Biraz evvel  fransız yapımı Lübnan’da çekilen bir filminden çıktım.”Et Maintenant, on va ou?-Peki şimdi nereye? filmin adı. Hıristiyan ve müslümanların birlikte yaşadığı bir köyde, memleketlerinde çıkan iç savaşın uzantısı olarak köyün gençlerinin, babalarının, kocalarının öldürülmüş olduğu; geride anneler ile eşlerin, daha ufak gençler ile çocuk ve yaşlıların kaldığı; elde yas ve nefes tutmaktan başka birşeyin kalmadığı kara bir sahne ile başlıyor film. Birlikte büyümüş, oynamış aynı kızı sevmiş en fazla bunun yüzünden kavga etmiş gençler arasındaki çatışmalar sonucunda evlatlarını kaybetmiş annelerin durumu en acısı. Geride kalan tek bir başkasının çocuğunu bile bu saçma savaş için harcamak istemiyorlar. Gelgör ki, imam da papaz da gençleri barış noktasına çekemiyor.

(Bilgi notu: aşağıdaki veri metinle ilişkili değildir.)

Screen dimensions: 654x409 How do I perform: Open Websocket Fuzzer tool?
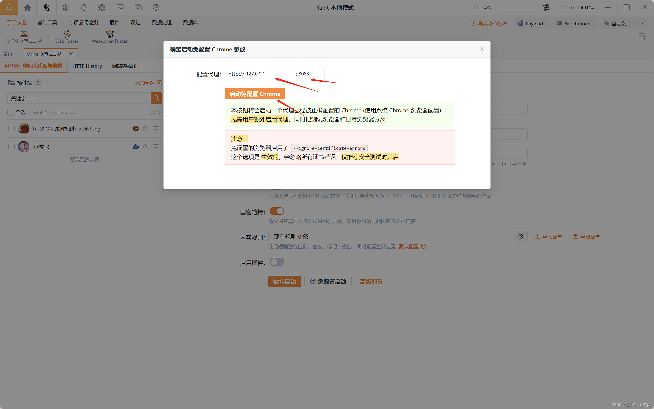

Ve kadınlarO) Ah biz. Muhteşemiz. Taptaze, gencecik, fıstık 5-6 kızı köylerine getirtiyorlar. Umdukları şu; erkekler yeniden yaşamın ne demek olduğunu hatırlayacak, o kadınları arzulayarak hayata tutunacak ve birbirleri ile kavga etmeyi kesecek. Kızlar köye geldiğinde hepsi bir telaş nihayet traş oluyor, saç kesimine berbere gidiyor, yıkanıyor filan ama tabii bir süreliğine. İlk fırsatta yine en ufak bir bahane ile müslüman hıristiyan arası çekişme ve kavga başlıyor. Ve bir hıristiyan anne, bir evladını daha silahlı çatışmada yitiriyor. Önce onun öldüğünü saklıyor; büyük oğlu da bu anlamsız kavgaya devam etmesin diye. Ama sır çabuk ortaya çıkıyor ve anne kendi oğlunu yaralıyor ki silahlara sarılıp savaşa gitmesin.

Yine de bunların hiçbiri çare olmayınca ne yapıyorlar dersiniz? Bir gece, haşhaşlı kekleri yapıp tüm erkekleri köyün kahvesinde topluyorlar. Onlar yedikçe neşeleniyor, neşelendikçe kavgayı unutuyorken, bu muhteşem kadınlar onların cephaneliğini başka yere taşıyor, toprağın dibine gömüyorlar. Ertesi sabahki sahne şahane; erkekler hıristiyan karılarını, annelerini örtünüp müslüman olmuş namaz kılarken buluyor. Müslüman olanlar ise boyunlarına hac takıp, normal giysilere bürünüyorlar. Erkekler başlangıçta şaşırıp öfkeleniyor ancak kadınlar kararlı: “Ben de artık onlardanım, önce beni öldürmekten başlamalısın” diyorlar.

Kendileri için anlamın, değerin analar, eşler, bacılar olduğunu anlayınca erkeklere olanı kabullenmek düşüyor. Tek sorun öncesinde hıristiyan olan annenin evladının hangi mezarlığa gömülecek olması.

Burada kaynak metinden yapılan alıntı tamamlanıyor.